Recent dramatic advances in the understanding of inherited susceptibility to several common adult-onset cancers have made possible the identification of individuals who may be at significantly increased risk of developing malignant disease. These advances may translate into some of the first opportunities for cancer prevention.
The most notable examples of successful gene isolation that hold such promise include identification of the genes for inherited colon, breast, ovarian, and thyroid cancer. However, these same successes open a Pandora's box of predictive testing that health-care providers have not had to consider previously. Concerns about the possibility for error or misinterpretation, costs, potential discrimination, financial vulnerability from loss of insurance or employment, psychological harm, and uniform accessibility have all been raised in the international debate on how to use these newly discovered genes to best advantage. Dr. Holtzman raises the question, "Are we ready to screen for inherited susceptibility to cancer?" and concludes, based on many of these concerns, that we are not ready.
Arguments Against Screening
The arguments against screening put forth in his article center largely on our current lack of knowledge in the following areas: (1) the predictive value of the test, which is decreased when not all mutation carriers develop disease and when the age of onset and clinical course of the disease cannot be accurately determined; (2) the effectiveness of interventions being offered; (3) the potential risks of screening; and (4) the cost-effectiveness of screening programs.
Dr. Holtzman argues that mutations in the currently known cancer susceptibility genes have been studied in only a small number of severely affected families, that the role of these same mutations in the general population remains unknown, and that quality of life and long-term survival may not be affected in individuals undergoing screening. He further argues that the use of screening in children and pregnant women is of even more questionable benefit, and that there is potential for exploitation by the entry of corporate concerns into the genetic testing arena, in the form of aggressive marketing practices and pricing that may place such testing beyond the reach of many individuals. Dr. Holtzman thus urges restraint in offering genetic testing for cancer susceptibility as a screening tool and suggests that screening efforts be limited to pilot studies linked to randomized clinical trials of prevention strategies.
Screening vs Testing: A Key Distinction
The critically important concept in evaluating the concerns raised by Dr. Holtzman is the distinction between screening and testing. By definition, "screening" denotes the application of a test to a large population, in this case, the American public (or at least American women with regard to breast and ovarian cancer). Examples of screening tests in current use include mammograms, Pap smears, and stool occult blood tests. These tests have in common low cost, ease of performance, minimal risk, and the ability to detect potentially curable disease. They have been recommended at regular intervals for all men and/or women over a specified age in the United States.
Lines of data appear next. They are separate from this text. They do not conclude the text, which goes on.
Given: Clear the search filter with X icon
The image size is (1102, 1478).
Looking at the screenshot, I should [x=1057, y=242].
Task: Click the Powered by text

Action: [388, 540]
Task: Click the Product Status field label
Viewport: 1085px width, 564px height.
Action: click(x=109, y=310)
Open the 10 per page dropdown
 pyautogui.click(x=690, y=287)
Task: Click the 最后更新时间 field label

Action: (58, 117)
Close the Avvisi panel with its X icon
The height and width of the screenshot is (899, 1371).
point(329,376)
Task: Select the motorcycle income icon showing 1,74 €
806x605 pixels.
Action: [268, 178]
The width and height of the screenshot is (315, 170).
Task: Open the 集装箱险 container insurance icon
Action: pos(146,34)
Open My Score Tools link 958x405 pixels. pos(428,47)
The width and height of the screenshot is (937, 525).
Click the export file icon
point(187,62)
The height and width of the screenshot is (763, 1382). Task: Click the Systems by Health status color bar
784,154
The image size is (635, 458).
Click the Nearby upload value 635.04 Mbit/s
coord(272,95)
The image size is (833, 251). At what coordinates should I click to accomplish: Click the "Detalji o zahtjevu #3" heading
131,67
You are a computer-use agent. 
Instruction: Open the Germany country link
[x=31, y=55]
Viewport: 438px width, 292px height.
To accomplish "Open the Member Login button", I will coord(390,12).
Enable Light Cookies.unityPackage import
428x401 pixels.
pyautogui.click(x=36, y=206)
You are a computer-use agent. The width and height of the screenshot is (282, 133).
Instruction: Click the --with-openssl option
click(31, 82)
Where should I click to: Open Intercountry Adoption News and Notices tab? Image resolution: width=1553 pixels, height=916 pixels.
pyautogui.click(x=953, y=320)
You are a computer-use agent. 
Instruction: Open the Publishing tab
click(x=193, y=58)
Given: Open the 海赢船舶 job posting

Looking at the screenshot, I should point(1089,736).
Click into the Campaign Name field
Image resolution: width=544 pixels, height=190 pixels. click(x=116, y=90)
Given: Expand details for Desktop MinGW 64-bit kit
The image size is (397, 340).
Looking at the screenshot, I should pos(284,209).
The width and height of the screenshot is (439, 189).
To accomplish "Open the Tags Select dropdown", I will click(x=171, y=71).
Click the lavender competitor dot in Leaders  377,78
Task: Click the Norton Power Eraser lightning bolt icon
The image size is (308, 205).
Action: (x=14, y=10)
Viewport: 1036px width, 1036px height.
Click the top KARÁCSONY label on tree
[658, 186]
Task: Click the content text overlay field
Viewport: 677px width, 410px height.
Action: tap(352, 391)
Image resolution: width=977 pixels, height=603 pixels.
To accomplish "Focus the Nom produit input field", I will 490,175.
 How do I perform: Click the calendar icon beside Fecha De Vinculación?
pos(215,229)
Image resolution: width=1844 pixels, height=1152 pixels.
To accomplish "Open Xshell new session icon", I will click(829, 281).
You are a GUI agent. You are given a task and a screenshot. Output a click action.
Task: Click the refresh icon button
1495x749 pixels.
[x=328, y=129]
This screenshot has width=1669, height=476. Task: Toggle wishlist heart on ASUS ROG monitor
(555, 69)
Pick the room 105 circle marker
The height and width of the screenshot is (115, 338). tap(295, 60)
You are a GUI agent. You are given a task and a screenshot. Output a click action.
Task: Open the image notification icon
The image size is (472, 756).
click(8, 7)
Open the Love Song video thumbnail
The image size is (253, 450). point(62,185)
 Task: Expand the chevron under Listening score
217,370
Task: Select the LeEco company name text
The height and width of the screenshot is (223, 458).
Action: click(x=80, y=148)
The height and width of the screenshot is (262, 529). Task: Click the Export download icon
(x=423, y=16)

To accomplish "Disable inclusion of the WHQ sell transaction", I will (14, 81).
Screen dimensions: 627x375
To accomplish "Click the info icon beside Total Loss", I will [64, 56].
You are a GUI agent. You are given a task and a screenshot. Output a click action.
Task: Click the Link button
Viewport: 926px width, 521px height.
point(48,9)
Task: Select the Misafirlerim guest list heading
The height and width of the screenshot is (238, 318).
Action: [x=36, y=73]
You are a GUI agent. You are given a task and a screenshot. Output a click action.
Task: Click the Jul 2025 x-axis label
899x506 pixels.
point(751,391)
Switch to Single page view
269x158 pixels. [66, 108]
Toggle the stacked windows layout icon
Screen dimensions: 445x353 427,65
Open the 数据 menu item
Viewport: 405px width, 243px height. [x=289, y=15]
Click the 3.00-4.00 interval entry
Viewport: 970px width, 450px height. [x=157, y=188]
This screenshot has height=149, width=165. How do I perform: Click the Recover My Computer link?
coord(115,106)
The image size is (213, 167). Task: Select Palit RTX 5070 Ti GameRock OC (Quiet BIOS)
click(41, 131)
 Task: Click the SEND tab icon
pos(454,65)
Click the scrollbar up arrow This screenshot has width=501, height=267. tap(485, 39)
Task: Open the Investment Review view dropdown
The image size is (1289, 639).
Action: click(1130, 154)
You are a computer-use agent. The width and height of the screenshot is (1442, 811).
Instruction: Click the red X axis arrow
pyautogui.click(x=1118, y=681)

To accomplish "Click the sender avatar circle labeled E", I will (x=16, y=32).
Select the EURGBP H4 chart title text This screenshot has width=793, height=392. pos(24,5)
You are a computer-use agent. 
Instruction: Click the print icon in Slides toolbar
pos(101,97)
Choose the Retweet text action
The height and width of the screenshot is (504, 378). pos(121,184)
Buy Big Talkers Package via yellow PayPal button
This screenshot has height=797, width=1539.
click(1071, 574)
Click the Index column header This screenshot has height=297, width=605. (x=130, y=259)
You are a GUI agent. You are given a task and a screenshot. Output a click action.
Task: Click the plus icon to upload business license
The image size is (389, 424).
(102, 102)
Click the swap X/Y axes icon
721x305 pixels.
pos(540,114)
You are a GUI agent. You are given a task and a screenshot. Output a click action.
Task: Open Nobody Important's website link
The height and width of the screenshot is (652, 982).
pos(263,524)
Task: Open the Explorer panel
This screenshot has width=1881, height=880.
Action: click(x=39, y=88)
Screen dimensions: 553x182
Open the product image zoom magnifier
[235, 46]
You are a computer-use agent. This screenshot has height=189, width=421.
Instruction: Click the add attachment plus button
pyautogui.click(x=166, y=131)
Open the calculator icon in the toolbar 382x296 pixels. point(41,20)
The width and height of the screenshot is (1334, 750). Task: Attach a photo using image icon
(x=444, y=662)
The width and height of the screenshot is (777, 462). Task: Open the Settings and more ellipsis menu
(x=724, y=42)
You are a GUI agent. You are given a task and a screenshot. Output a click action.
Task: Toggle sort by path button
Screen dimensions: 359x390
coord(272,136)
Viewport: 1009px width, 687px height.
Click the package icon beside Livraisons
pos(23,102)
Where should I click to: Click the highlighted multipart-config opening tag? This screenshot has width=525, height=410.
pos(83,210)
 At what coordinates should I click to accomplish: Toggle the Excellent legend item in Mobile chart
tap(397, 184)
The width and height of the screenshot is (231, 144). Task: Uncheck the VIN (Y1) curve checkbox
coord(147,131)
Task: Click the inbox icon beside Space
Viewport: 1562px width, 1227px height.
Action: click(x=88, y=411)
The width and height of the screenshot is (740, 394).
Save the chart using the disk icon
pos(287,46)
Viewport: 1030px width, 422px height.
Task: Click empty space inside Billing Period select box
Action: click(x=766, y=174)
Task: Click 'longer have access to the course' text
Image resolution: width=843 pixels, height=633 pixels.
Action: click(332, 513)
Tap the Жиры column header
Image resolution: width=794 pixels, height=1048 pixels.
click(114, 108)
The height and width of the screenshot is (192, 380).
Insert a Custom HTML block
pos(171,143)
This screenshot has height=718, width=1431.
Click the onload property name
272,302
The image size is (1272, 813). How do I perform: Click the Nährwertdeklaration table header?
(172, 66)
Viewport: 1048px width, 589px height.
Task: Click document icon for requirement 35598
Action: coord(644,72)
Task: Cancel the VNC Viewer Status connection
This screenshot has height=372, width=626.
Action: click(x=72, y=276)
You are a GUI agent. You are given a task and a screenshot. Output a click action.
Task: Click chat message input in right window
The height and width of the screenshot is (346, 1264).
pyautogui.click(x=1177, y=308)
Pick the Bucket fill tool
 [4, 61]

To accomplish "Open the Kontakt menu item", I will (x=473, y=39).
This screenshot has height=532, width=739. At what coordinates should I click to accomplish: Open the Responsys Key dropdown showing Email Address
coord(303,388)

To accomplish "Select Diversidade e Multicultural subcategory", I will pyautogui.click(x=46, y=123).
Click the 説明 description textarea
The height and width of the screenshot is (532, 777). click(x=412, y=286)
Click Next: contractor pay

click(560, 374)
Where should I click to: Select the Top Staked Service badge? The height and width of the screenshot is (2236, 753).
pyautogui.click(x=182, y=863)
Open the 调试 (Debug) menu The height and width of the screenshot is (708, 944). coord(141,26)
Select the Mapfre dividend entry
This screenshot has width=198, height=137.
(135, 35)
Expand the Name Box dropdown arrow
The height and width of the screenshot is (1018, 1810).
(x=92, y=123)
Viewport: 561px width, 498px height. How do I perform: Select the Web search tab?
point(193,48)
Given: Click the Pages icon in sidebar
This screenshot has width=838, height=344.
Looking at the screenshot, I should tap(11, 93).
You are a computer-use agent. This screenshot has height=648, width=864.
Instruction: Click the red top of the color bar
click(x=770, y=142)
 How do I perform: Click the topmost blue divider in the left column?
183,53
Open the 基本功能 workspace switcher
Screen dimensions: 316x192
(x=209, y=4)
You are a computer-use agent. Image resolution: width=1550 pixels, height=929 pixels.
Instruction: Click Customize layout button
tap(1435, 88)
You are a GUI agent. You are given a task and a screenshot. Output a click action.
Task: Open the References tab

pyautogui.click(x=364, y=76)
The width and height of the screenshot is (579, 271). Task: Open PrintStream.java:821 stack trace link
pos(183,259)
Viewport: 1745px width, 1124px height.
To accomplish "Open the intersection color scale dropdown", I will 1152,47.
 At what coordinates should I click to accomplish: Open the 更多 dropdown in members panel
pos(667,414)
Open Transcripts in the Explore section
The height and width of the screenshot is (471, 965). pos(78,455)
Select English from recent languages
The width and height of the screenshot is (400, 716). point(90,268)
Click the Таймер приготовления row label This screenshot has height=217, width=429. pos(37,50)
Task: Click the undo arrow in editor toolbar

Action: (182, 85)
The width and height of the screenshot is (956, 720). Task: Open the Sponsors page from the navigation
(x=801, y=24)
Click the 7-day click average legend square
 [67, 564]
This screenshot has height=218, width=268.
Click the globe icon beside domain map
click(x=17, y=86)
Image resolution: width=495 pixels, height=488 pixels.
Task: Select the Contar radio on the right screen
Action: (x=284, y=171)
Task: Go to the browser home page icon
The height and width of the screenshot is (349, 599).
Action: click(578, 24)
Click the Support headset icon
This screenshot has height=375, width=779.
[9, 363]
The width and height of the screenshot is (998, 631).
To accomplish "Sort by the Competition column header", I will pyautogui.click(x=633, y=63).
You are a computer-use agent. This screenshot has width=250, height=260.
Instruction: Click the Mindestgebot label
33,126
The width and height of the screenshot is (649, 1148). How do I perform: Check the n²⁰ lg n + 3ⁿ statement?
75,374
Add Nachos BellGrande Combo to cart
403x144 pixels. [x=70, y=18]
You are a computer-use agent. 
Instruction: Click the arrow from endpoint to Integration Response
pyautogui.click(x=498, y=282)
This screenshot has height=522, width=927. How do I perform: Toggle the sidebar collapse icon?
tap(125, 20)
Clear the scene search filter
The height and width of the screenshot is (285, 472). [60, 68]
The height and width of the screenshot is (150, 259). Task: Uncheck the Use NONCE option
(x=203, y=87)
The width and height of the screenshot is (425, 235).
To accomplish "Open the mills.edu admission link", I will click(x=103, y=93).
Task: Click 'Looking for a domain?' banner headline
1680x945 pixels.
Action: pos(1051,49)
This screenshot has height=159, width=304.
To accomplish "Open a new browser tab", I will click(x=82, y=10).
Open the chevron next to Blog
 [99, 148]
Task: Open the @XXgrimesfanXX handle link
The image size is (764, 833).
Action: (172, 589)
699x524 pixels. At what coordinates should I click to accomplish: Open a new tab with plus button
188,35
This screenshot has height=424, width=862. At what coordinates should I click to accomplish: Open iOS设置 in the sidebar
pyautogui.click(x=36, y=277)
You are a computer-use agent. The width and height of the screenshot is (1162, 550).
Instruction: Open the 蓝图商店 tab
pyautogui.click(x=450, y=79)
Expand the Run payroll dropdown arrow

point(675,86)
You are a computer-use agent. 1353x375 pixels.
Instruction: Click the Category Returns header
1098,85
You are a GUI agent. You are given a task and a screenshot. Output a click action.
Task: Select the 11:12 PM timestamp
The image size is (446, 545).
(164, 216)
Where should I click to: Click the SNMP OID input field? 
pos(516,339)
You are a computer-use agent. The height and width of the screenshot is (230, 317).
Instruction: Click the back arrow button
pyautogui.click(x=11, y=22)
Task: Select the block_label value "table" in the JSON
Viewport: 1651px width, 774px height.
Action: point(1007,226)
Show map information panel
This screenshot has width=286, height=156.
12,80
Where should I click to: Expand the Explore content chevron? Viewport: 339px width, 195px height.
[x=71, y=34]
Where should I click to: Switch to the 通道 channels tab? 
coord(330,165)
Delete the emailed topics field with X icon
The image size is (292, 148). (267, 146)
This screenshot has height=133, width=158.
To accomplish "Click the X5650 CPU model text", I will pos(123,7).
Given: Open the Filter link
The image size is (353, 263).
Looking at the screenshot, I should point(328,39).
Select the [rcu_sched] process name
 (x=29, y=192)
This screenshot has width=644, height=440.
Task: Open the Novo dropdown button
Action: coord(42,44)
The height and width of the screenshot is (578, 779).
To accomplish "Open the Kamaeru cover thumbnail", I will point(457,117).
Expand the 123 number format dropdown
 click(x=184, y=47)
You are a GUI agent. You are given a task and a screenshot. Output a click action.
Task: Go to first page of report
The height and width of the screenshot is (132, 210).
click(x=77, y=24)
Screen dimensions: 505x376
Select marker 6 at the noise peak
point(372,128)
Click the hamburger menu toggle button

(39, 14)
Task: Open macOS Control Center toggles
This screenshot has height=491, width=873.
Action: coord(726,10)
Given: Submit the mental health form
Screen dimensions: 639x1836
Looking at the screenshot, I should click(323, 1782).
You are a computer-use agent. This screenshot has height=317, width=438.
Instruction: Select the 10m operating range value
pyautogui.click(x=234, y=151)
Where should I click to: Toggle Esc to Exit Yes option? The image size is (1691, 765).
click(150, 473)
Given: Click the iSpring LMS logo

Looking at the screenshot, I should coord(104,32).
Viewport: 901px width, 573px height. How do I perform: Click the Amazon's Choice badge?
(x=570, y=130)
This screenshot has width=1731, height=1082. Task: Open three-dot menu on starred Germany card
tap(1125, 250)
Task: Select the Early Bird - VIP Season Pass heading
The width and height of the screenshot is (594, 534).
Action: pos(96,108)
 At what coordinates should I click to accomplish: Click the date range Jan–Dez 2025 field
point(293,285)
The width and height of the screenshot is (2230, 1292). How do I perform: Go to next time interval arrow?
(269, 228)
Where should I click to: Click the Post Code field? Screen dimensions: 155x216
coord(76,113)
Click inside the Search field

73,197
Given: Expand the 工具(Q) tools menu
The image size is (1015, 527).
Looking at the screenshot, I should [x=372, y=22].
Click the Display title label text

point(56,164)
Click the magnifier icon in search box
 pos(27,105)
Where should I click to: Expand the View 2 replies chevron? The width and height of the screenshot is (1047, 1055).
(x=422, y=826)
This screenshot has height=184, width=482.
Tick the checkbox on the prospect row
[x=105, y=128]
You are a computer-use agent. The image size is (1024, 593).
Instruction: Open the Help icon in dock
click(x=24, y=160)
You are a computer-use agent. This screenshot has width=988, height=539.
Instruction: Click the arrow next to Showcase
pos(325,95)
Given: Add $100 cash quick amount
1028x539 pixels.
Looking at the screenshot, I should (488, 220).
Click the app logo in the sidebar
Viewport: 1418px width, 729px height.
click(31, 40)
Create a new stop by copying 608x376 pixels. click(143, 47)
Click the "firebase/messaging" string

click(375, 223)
In contrast, the term "testing" generally is used to indicate the performance of a test for specific indications, such as breast ultrasound to further define a previously detected breast mass, colposcopy to examine the cervix of a woman with atypical cells on Pap smear, or colonoscopy to evaluate an individual with occult blood detected in stool. These tests are not recommended for routine screening of asymptomatic individuals, as they may be expensive and/or inconvenient and would result in a negative cost-benefit ratio if indiscriminately applied to a large population. Nonetheless, they are extremely valuable tools when used in the proper setting. Genetic predisposition tests should be evaluated with this same distinction in mind.
I agree with Dr. Holtzman that we are not ready to screen people for inherited susceptibility for cancer, and further suggest that we may never be. However, testing individuals with defined risks for inherited susceptibility to cancer clearly offers great promise. To withhold such testing because we are not ready for screening would be a great disservice to members of cancer-prone families who have, in many cases, been trying to understand and deal with the early loss of multiple family members spanning several generations.
To members of such families, as well as to patients who develop cancer at an age significantly below the median age of onset in the general population, we can offer explanations, reassurance, and hope. In addition, from long-term follow-up of these patients, we can derive answers to currently unanswerable questions about intervention. Finally, these individuals will pave the way for insurance reform and antidiscriminatory legislation. While decisions on the advisability of population-based screening clearly must await the results of the pilot studies proposed by Dr. Holtzman, we must not curtail efforts to educate health-care providers and consumers about the power and the pitfalls of predisposition testing for defined individuals, the established need for associated counseling, and the selection of appropriate testing candidates.